Record extracts ▸
__________
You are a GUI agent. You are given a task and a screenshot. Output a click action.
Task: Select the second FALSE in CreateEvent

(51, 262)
__________
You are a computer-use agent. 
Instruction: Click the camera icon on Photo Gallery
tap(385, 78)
__________
Work to complete ▸
Copy every line of the data above in which the string "agent" appears.

Exercise solution ▸
You are a GUI agent. You are given a task and a screenshot. Output a click action.
You are a computer-use agent. 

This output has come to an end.